On note également, au départ, l’opposition (qui deviendra une alliance) entre Jean Jaurès et Georges Clemenceau sur l'enseignement scolaire : le second veut une loi d'apaisement et non une loi schismatique. Jean Jaurès évoluera ensuite et sera sur la même position. Cette sensibilité schismatique, reprise par le radical Émile Combes, est représentée par le député du Var Maurice Allard, qui souhaite priver l'Église de tous ses biens.

Aristide Briand, soutenu par Jean Jaurès et Georges Clemenceau, défend une autre ligne.

Une ligne de conciliation, avec l'idée de la création des« associations cultuelles ». Cette ligne est aussi celle qui souhaite autoriser l’enseignement confessionnel sans directement le financer.

Georges Clemenceau parle alors de la « paix de consciences libérées ». Aristide Briand dénonce la gauche de Maurice Allard qui veut commettre la même faute que celle de l'Église commise auparavant vis-à-vis de l'État.

Pie X refuse l'idée des associations cultuelles et c'est seulement après la guerre, en mai 1921, sous le pontificat de Benoît XV, que les liens diplomatiques avec le Vatican sont rétablis, permettant que la papauté accepte bientôt le principe des associations cultuelles, devenues« diocésaines »et désormais soumises à l'autorité des évêques.
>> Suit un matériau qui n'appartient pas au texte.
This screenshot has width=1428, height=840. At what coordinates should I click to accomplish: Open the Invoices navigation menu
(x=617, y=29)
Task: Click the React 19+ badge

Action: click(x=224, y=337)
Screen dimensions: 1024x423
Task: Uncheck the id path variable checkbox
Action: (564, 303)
On voit ensuite se développer un certain apaisement, même si, bien entendu, des difficultés persistent toujours.

Une anecdote : en 1919, certains cardinaux s’étonnent que l'État ne remercie pas Dieu de la victoire française. Le président du Conseil, Georges Clemenceau, leur répond alors que« jamais les Français ne sont empêchés de remercier Dieu s'ils le souhaitent ».